Directions for this task:
For each statement, say yes or no according to whether it agrees with the thread about the crow hit by a car, and quote the words of the thread that decide it. (a) A veterinarian's office took the crow in for treatment. (b) The crow's eye was treated with a liquid called tobramycin. (c) The crow was left resting on newspaper.
Excerpt to read: Begin
# Found Crow hit by car



## teebo (Jul 7, 2006)

i stopped at a vets office,to see if they could help the bird,but they don't take birds,so i took it home started it on metacam,and water with electrolytes.after i took him off the side of the highway in the hot sun,and put him in my AC car....not too cold,, it kinda of perked up a little.but he keeps his mouth opened and looks as it is in discomfort,as there is dried blood in its mouth.I'm trying.I'm calling around to see if someone in my area can help it,even though i think its damaged internally.i have always wanted a pet crow,but not like this.


----------



## Jaye (Mar 13, 2008)

When they are stressed or overheated, they will open their mouth like that. Sometimes you'll also see their tongue do a 45-degree angle in their mouth. Are there any wild-care facilities anywhere near you ?

Basically...you are doing the right thing...painkiller/anti-inflammatory and hydration and supportive care. In the very least...the metacam is certainly assuring that he/she isn't in pain...

Is he/she breathing with difficulty ? Is he/she alert ?

I am emailing you some e-mail addresses of a Corvid Group I joined on Yahoo. Contact these folks, they may be of help.

Keep it up ! You are doing everything right, so far.


----------



## FloridaLuv (Dec 19, 2008)

Oh poor baby and how VERY kind of you for coming to the rescue and not one who kept driving on... HUGS to you for that. I have nothing to add on the care... but just wanted to say Thanks and Hope he is feeling better!... Im sure Jaye will find someone to help! In the mean time keep up the great work!!!!


----------



## teebo (Jul 7, 2006)

he/she is doing better,no more heavy breathing,given more fluids.if it makes it through the next 24 hrs, then its a good chance it will pull through.as for its one eye,i have started it on a eye liquid called tobramycin.he is being kept in a quiet room with a dark towel over ts cage,so it can rest.


----------



## teebo (Jul 7, 2006)

Jaye said:


> When they are stressed or overheated, they will open their mouth like that. Sometimes you'll also see their tongue do a 45-degree angle in their mouth. Are there any wild-care facilities anywhere near you ?
> 
> Basically...you are doing the right thing...painkiller/anti-inflammatory and hydration and supportive care. In the very least...the metacam is certainly assuring that he/she isn't in pain...
> 
> ...


when it opens its mouth,it does seem to make a noise from inside?for all i know it could be all broken up inside? its wings work,and of course its feet dont seem to work well,because i had it on newspaper,so i took that out and put a towel under it.prayers needed.
Excerpt to read: End
Information supplied: Begin
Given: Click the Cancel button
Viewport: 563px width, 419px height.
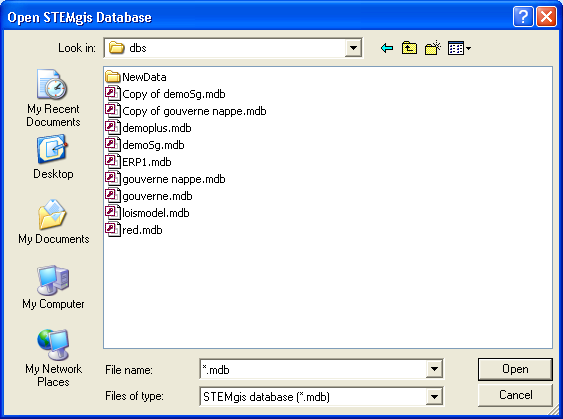Looking at the screenshot, I should 515,395.
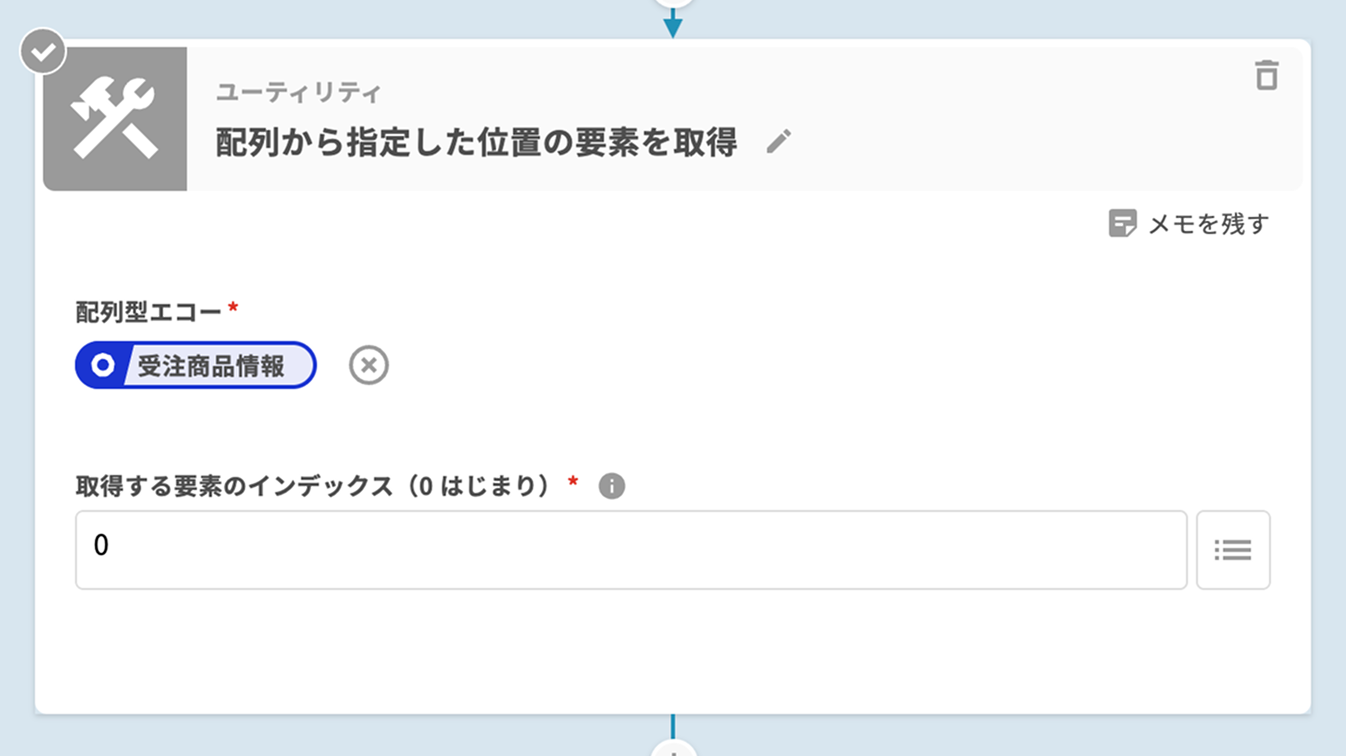Click the 配列型エコー field label
Screen dimensions: 1346x756
tap(149, 312)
Information supplied: End
Response below:
(a) No: "they don't take birds"
(b) Yes: "i have started it on a eye liquid called tobramycin"
(c) No: "i had it on newspaper,so i took that out and put a towel under it"